───── Texto para leitura ─────

Mesmo que os pentecostais da primeira e segunda ondas tenham retrocedido na
concepção de um Diabo quase onipotente, devido a noção de que os crentes estão sob a proteção divina pelo simples fato de professarem a doutrina pentecostal em nenhum momento deixaram de acreditar no poder do Diabo sobre o homem. Eles, também, tendiam a identificar o demônio com as religiões mediúnicas e católica, pela crença em outros deuses e oculto aos santos considerado como idolatria. (MARIZ, 1997)

Mas na IURD como assinala Mariano o Diabo é onipresente, visão esta que se insere numa vertente mais ampla denominada Teologia do Domínio que emerge nos meios cristãos dos EUA, nos anos 80, e na qual se desenvolveu conceitos totalizantes sobre a guerra dos cristãos com o Diabo. Nesta concepção a luta é travada contra demônios específicos denominados espíritos territoriais e hereditários. Tais demônios são “[...] Considerados demônios de alta posição na hierarquia satânica, os espíritos territoriais estão distribuídos pelo Diabo para agir sobre áreas geográficas (bairros, cidades, países), instituições e grupos étnicos, tribais e religiosos [...]” (MARIANO, 1999, p. 137).

─────

Tarefas do exercício:
**A.** Resuma em duas frases o texto sobre a visão pentecostal do Diabo.
**B.** Traduza para o inglês esta frase do texto sobre a visão pentecostal do Diabo: "Nesta concepção a luta é travada contra demônios específicos denominados espíritos territoriais e hereditários."
**C.** Imprima o trecho do texto sobre a visão pentecostal do Diabo que vai de "Mesmo que os" a "idolatria. (MARIZ, 1997)".

───── Dados fornecidos ─────

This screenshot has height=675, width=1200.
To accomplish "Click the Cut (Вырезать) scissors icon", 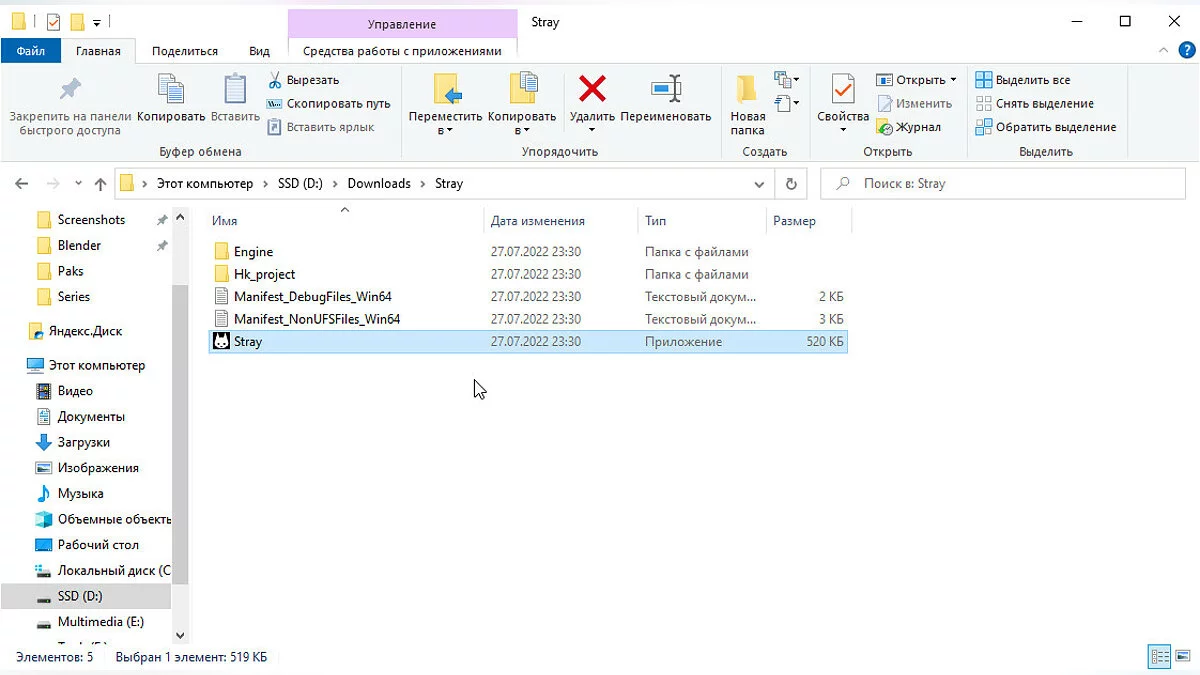I will [x=275, y=80].
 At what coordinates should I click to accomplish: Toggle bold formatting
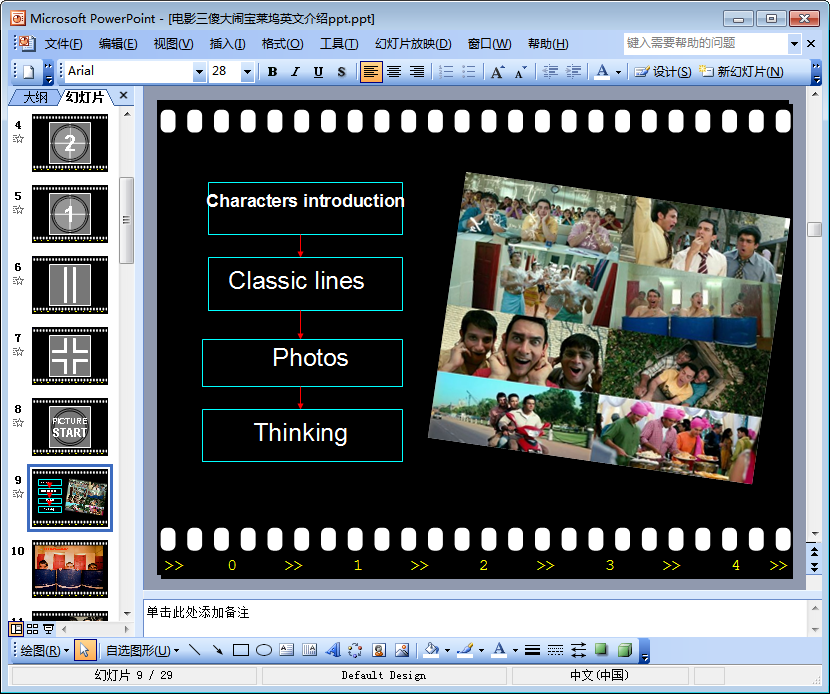pyautogui.click(x=272, y=72)

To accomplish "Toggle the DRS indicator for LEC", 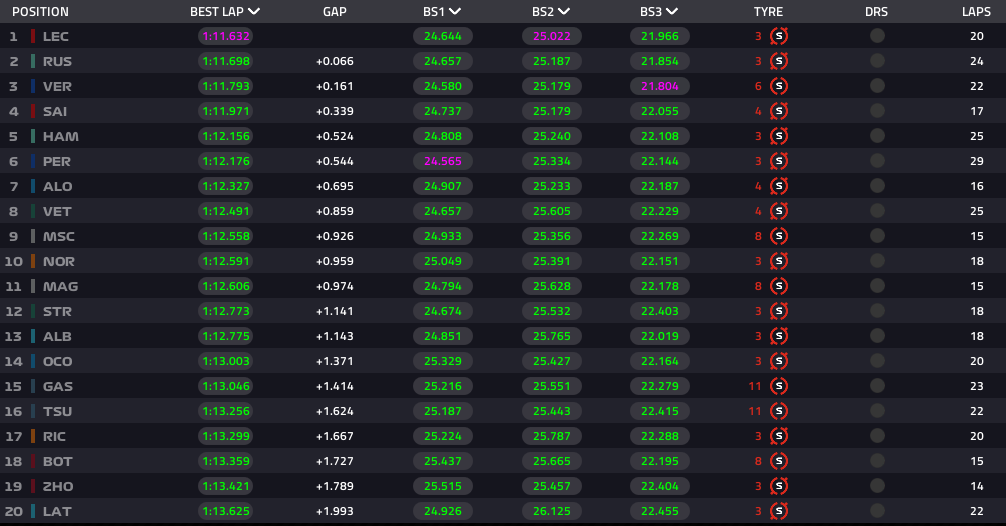I will coord(877,36).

─────

Respostas por tarefa:
**A.** Os pentecostais da primeira e segunda ondas recuaram na concepção de um Diabo quase onipotente, mas nunca deixaram de acreditar no poder dele sobre o homem e tendiam a identificá-lo com as religiões mediúnicas e católica. Na IURD, segundo Mariano, o Diabo é onipresente, visão inserida na Teologia do Domínio, surgida nos EUA nos anos 80, em que a luta é travada contra demônios específicos chamados espíritos territoriais e hereditários.

**B.** In this conception, the struggle is waged against specific demons called territorial and hereditary spirits.

**C.**
Mesmo que os pentecostais da primeira e segunda ondas tenham retrocedido na
concepção de um Diabo quase onipotente, devido a noção de que os crentes estão sob a proteção divina pelo simples fato de professarem a doutrina pentecostal em nenhum momento deixaram de acreditar no poder do Diabo sobre o homem. Eles, também, tendiam a identificar o demônio com as religiões mediúnicas e católica, pela crença em outros deuses e oculto aos santos considerado como idolatria. (MARIZ, 1997)